Zottel spitzt die Ohren. Zirkusmusik erinnert ihn an vergangene Zeiten. Zügig trabt das lustige Pony in die Manege, schnuppert aufgeregt und beginnt mit seiner Privatvorstellung. Das Publikum ist begeistert: Ein Pony als Clown hat es noch nicht gegeben!


  • Erscheinungstag: 06.02.2014
  • Seitenanzahl: 128
  • Altersempfehlung: 10
  • Format: E-Book (ePub)
  • ISBN/Artikelnummer: 9783505134524

Leseprobe

TINA CASPARI

Schriftzug.tif

Sensation

in der Manege

Der Indianer

„Nehmen Sie Whisky?“

„Wie bitte? O nein, keinen Alkohol!“

Bille schaute verwirrt auf den Mann mit dem breitflächigen, dunklen Gesicht. Die blauschwarzen glatten Haare und die ausgeprägte Hakennase erinnerten an einen Indianer, und seine leicht nach vorn geneigte Haltung ließ an ein zum Sprung bereites Raubtier denken. Aber jetzt lachte der Mann, breit und fröhlich; ein Kranz winziger Falten legte sich um die hellgrauen Augen, und sofort verlor sich der unheimliche Eindruck.

„Ich meine den Braunen da – dort drüben unter dem Baum! Neben dem Schecken und dem Schimmel.“

Bille hatte die drei Pferde noch gar nicht bemerkt. Jetzt trat sie zu ihnen heran. Ein Wallach und zwei Stuten waren es, alle drei recht betagt, aber sichtbar gut gepflegt.

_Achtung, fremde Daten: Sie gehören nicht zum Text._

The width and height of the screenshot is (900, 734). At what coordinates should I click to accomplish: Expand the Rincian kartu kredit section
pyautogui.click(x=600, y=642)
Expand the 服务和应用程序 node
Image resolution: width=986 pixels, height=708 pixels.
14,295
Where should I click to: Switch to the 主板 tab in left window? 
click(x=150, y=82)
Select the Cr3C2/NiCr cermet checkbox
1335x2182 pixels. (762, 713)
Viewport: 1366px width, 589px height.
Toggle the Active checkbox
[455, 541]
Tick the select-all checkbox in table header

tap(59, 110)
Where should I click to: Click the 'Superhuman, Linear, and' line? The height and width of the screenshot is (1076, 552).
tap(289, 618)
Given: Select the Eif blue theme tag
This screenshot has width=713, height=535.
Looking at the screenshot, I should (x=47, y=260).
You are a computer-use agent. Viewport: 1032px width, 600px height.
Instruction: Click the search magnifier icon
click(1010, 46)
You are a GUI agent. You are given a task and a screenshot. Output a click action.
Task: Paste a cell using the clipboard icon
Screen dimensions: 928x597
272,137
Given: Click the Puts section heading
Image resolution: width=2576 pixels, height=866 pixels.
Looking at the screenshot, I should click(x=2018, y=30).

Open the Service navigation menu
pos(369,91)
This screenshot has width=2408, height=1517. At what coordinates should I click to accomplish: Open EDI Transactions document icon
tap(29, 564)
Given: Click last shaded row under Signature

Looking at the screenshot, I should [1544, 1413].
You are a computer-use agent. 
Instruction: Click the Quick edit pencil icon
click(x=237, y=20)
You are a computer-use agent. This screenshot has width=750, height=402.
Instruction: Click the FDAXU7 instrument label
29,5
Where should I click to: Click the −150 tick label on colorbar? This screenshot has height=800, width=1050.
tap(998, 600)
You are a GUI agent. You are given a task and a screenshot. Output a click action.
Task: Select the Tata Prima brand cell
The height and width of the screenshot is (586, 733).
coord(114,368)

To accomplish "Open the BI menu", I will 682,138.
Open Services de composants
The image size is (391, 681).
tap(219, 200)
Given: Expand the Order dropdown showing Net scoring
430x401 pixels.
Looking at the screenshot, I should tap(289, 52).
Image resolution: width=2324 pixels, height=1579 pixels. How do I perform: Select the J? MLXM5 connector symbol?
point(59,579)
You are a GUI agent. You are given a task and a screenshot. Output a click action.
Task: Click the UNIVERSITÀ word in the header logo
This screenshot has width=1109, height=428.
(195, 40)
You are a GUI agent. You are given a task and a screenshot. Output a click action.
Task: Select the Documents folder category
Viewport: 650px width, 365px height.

„Der Boss hat mir erlaubt, sie mitzubringen. Kriegen bei mir das Gnadenbrot, verstehn Sie. Ich hätte die Stellung sonst nicht annehmen können. Will mich nicht mehr von ihnen trennen. Darf ich vorstellen? Whisky, zweiundzwanzig Jahre alt, Raubtiernummer. Maestro, fünfundzwanzig, Hohe Schule. Und Happy, dreiundzwanzig, Voltigierpferd.“

„Sie kommen vom Zirkus?“, sagte Bille überrascht. „Davon hat mir Daddy gar nichts erzählt! Er erwähnte allerdings etwas von einer Überraschung. Entschuldigen Sie, Herr John, dass ich mich so begriffsstutzig benommen habe! Herzlich willkommen in Groß-Willmsdorf! Ich freue mich, dass Sie als Pferdepfleger zu uns kommen!“

Bille schüttelte dem Mann herzlich die Hand. Die Lachfältchen in dem dunklen Gesicht vertieften sich.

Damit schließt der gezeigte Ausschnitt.